#### CONSIGNES ET EXERCICES:
1. D'après l'entretien sur les loisirs d'Emilie, combien de temps le judo lui prend-il chaque semaine ?
2. Recopiez, dans l'entretien sur les loisirs d'Emilie, le passage qui s'ouvre sur les mots contenant « E Tout à fait, d’accord. » et se ferme sur « l’année prochaine donc. ».
3. Poursuivez l'entretien sur les loisirs d'Emilie à partir de l'endroit où il s'arrête.

#### EXTRAIT DU DOCUMENT:
|---|
M Non, parce que moi je suis là. Moi je suis le pilier de la maison parce que moi je ne travaille pas, enfin je ne travaille pas. Je travaille à la maison pour que... non je suis là. Non, si je sais qu’il va arriver... que je pars au judo, ou que j’emmène Emilie et puis, je sais que mon mari va arriver, ben je laisse un petit mot. Je laisse un post-it sur la porte... ou bien je mets un post-it sur la table de cuisine pour qu’il voit bien que j’ai quelque chose d’important à lui marquer, quoi.

E Tout à fait, d’accord. Emilie fait du judo, donc elle fait une activité sportive en dehors du temps scolaire.

M Oui.

E C’est la seule ?

M Oui, parce que ça lui prend déjà 3 heures et demie par semaine, c’est déjà pas mal.

E Et ça lui plaît.

M Oui, oui, elle adore ça. Elle nous a dit qu’elle voulait recommencer l’année prochaine donc.

E C’est sa première année cette année.

M Oui, oui. C’est l’activité qui lui convenait parce qu’elle est assez sportive. (rire). Dynamique.

E Alors on va vite, très très vite. Au niveau des jeux, les enfants aiment jouer, bien sûr, mais à quoi jouent-ils ?

M Bah, on s’est demandé. En fait, Emilie a eu sa période jouets quand elle était toute seule, son petit frère est né elle avait 3 ans, elle avait énormément de mal à jouer toute seule, c’est-à-dire qu’il fallait toujours qu’elle soit avec nous et qu’on joue avec elle. Elle ne jouait pas toute seule. Maintenant le petit frère est né, après elle a appris à jouer toute seule parce qu’on était plus assez disponible pour elle alors il a fallu qu’elle s’y mette à jouer toute seule. Alors à quoi elle joue, ben elle joue à tout. Ils ont des ........ pirates, vous devez connaître... elle joue beaucoup... en ce moment ils font des jeux... je dirais des jeux de société qu’ils inventent. C’est-à-dire qu’elle se fait un circuit de l’oie, par exemple, et elle met des chiffres puis des cases où il y a marqué « rejoue » ou des cases « saute ton tour ». Enfin bon ils jouent à ça... Elle est pas du tout fille alors les poupées ça l’intéresse pas du tout. Elle se déguise, quand même, et elle joue au ballon, alors ça... et au vélo. Elle fait beaucoup de jeux moteurs, je dirais.

E Mais quand vous me disiez, tout de suite, qu’elle aimait bien jouer avec vous un moment de temps, elle jouait à quoi à ce moment là ?

M Alors on faisait des puzzles, des dominos, des jeux où il faut reconnaître les cartes, on met toutes les cartes à l’envers, enfin la face contre la table et puis il faut reconnaître les emplacements...
|---|
#### MATÉRIEL FOURNI:
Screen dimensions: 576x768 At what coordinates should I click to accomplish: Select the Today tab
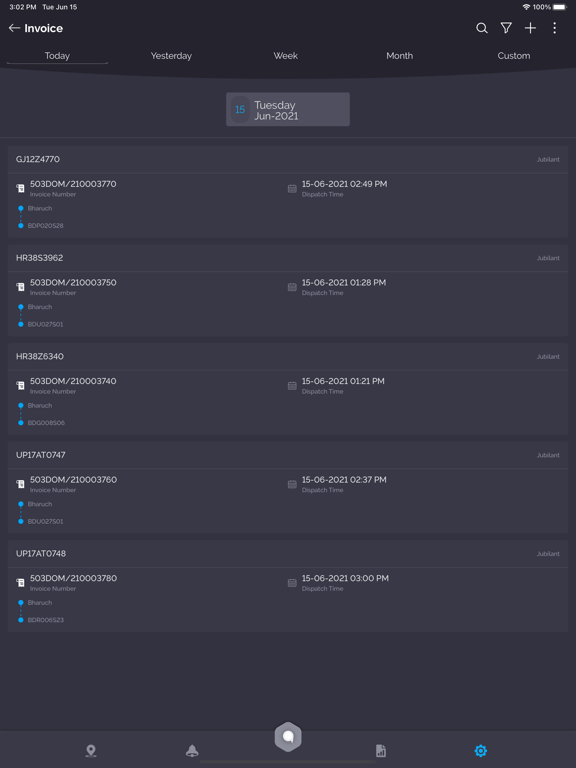pos(57,56)
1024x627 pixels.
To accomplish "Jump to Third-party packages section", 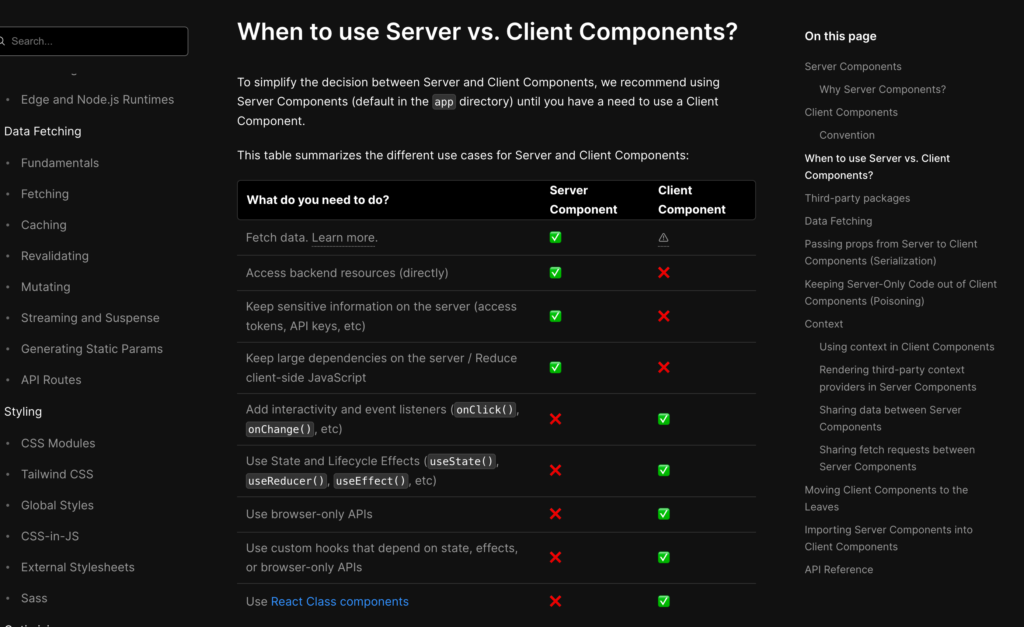I will [x=857, y=198].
|---|
#### RÉPONSES PAR CONSIGNE:
1. 3 heures et demie par semaine.

2.
E Tout à fait, d’accord. Emilie fait du judo, donc elle fait une activité sportive en dehors du temps scolaire.

M Oui.

E C’est la seule ?

M Oui, parce que ça lui prend déjà 3 heures et demie par semaine, c’est déjà pas mal.

E Et ça lui plaît.

M Oui, oui, elle adore ça. Elle nous a dit qu’elle voulait recommencer l’année prochaine donc.

3.
E Oui, Mémory.

M Oui, Mémory. On jouait à tous les petits jeux de tout petits. Quand elle était bébé, il fallait reconnaître la forme pour mettre dans la boite, ou on jouait au ballon. Elle aimait déjà beaucoup, les bébés aiment ça... oui, on jouait aux cartes, on jouait...

E Et là maintenant, vous jouez avec elle ?

M Oui, oui oui. Là on s’est lancé dans la pâte à sel. Je ne sais pas si ça on peut appeler ça un jeu ou une activité... c’est un jeu, parce que c’est elle qui choisit les formes, donc on fait ça avec le petit frère aussi. On fait de la pâte à modeler, des choses comme ça, des moulages, mais ça rate, je ne suis pas très douée pour les moulages. Et on fait des activités manuelles comme ça. Par contre la peinture, ça la branche pas. On a essayé de faire de la peinture. Y’a des mamans qui me disaient : « Oh la la, ils passent des mercredis à faire de la peinture ». Moi non.

E C’est pas son truc.

M Non. Non non. Sinon ils sont comme tous les enfants ils aiment bien regarder la télé, donc on limite mais...

E Ils la regardent souvent ?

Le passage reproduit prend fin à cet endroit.